Ugl Roma (Andrea Alario) , 4 giugno 2013, ore 15,26

Documenti/8 - Cgil, «Non polemiche, ma incentivare principio di responsabilità»

La Cgil esprime preoccupazione per lo sversamento di idrocarburi che si è registrato nelle prime ore di oggi nei pressi del fiume Gela. E’ molta l’ansia con la quale le lavoratrici, i lavoratori, la città sta vivendo queste ore e sicuramente i giorni futuri. Siamo consapevoli che l’Eni non produce caramelle ma siamo anche consapevoli che il controllo della gestione degli impianti è doveroso in nome della salute dei lavoratori, dei cittadini, della salvaguardia della capacità produttiva del sito con l’obiettivo di interloquire con il sito industriale eco sostenibile.

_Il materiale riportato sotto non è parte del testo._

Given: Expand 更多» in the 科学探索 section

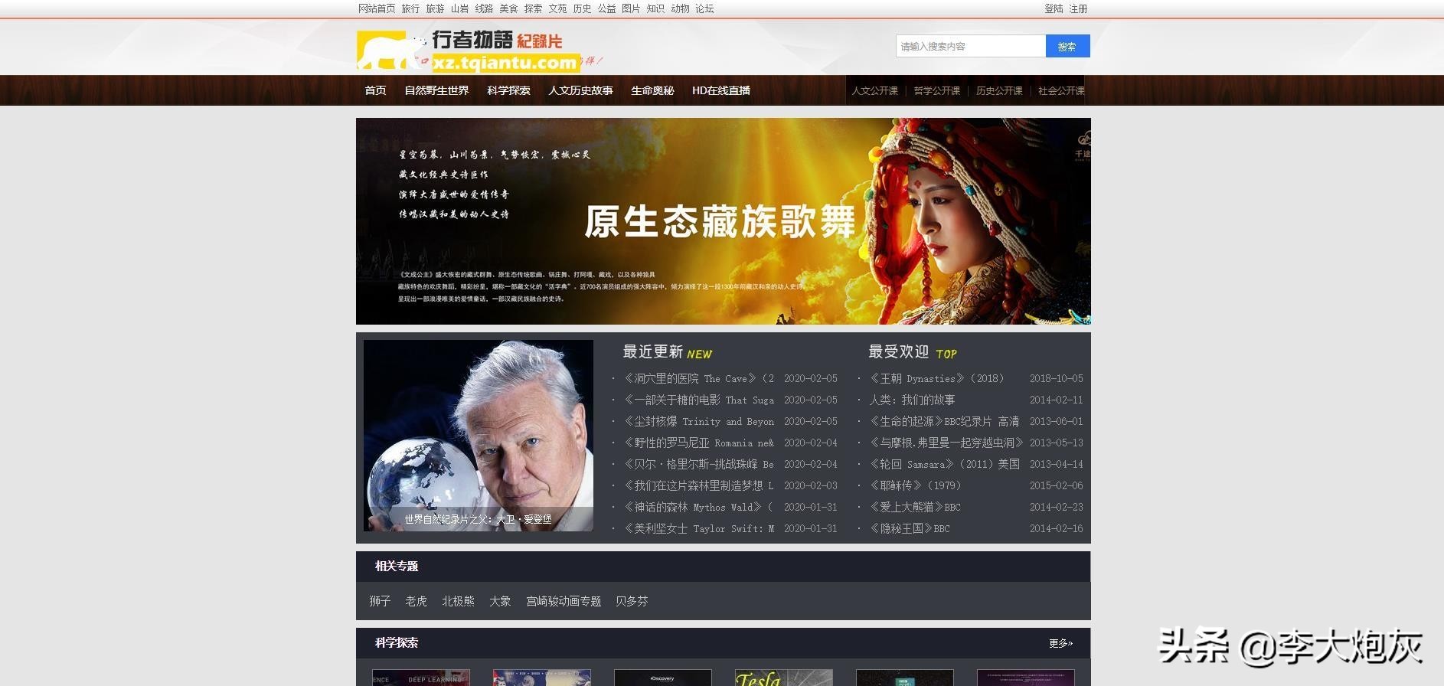Looking at the screenshot, I should [1060, 643].
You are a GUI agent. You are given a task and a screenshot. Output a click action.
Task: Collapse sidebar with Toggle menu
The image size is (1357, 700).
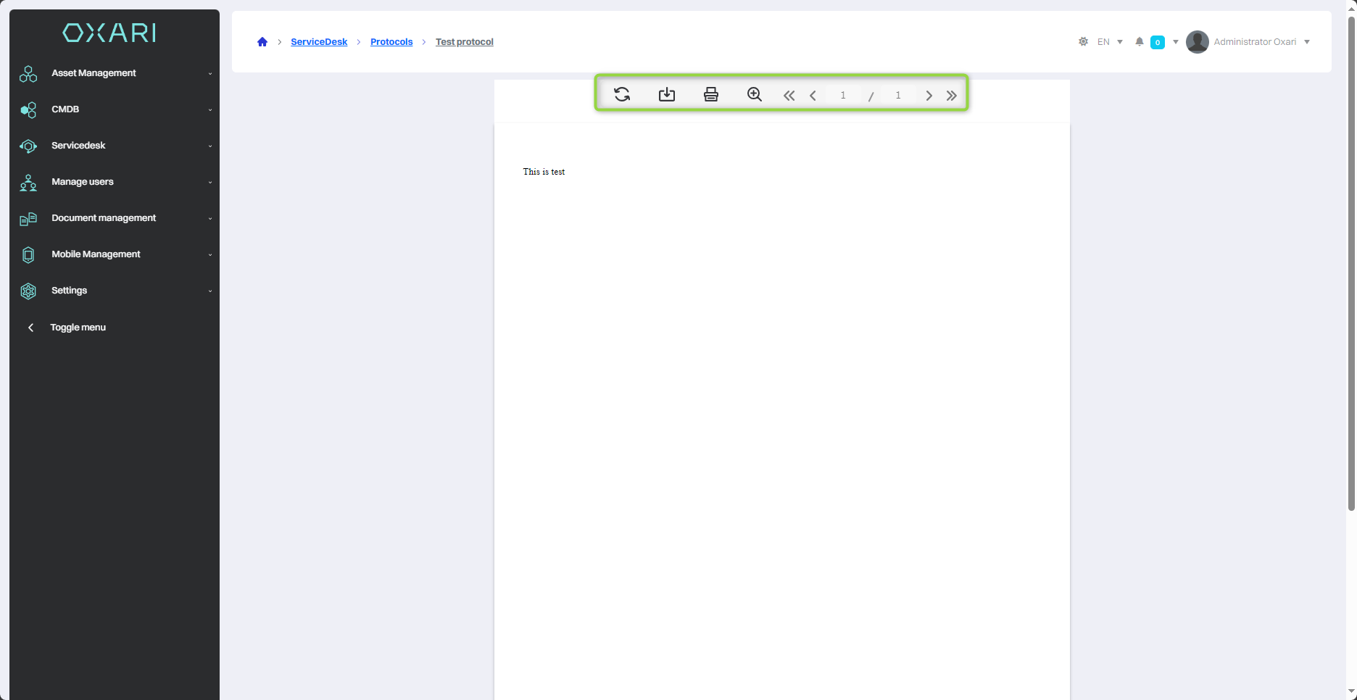(x=78, y=328)
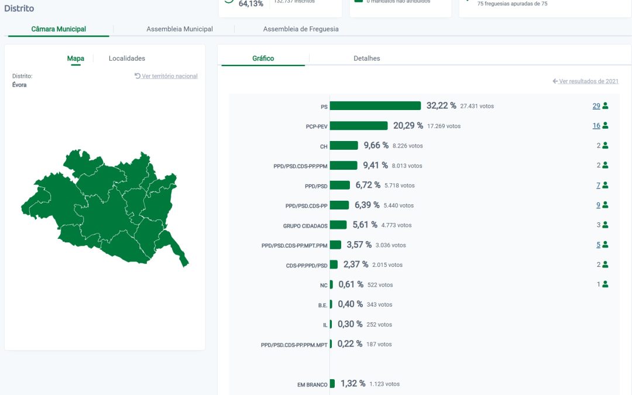Click the person icon in PPD/PSD row
632x395 pixels.
pos(605,186)
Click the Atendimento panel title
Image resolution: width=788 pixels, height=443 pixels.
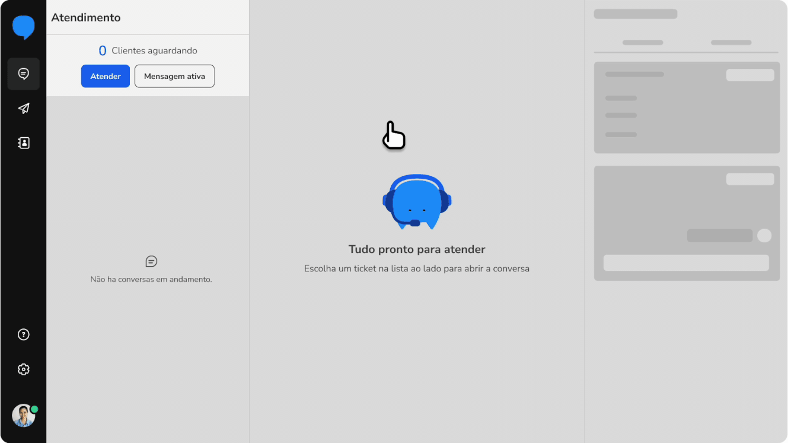[86, 18]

Credo che non dobbiamo cadere nell’errore della polemica, dobbiamo invece incentivare il principio di responsabilità sapendo che Gela e i Gelesi rivendichiamo una crescita economica complementare e che nel frattempo si parla con l’Eni per ottenere e monitorare gli investimenti concordati senza se e senza ma. Non vi è una città divisa in merito al contenuto dell’articolo dell’Espresso, sarebbe da sciocchi e da ciechi, vi è una città che pretende rispetto dalle imprese, dai gruppi industriali, dalle istituzioni. Aprire oggi un referendum sociale su chi vuole l’Eni e chi non ne vuole più sapere sarebbe il più bel regalo da fare proprio all’Eni. Invece, la Cgil vuole rispetto dei protocolli sulla salute, sul mantenimento dei livelli occupazionali, sulla presenza di lavoratori gelesi.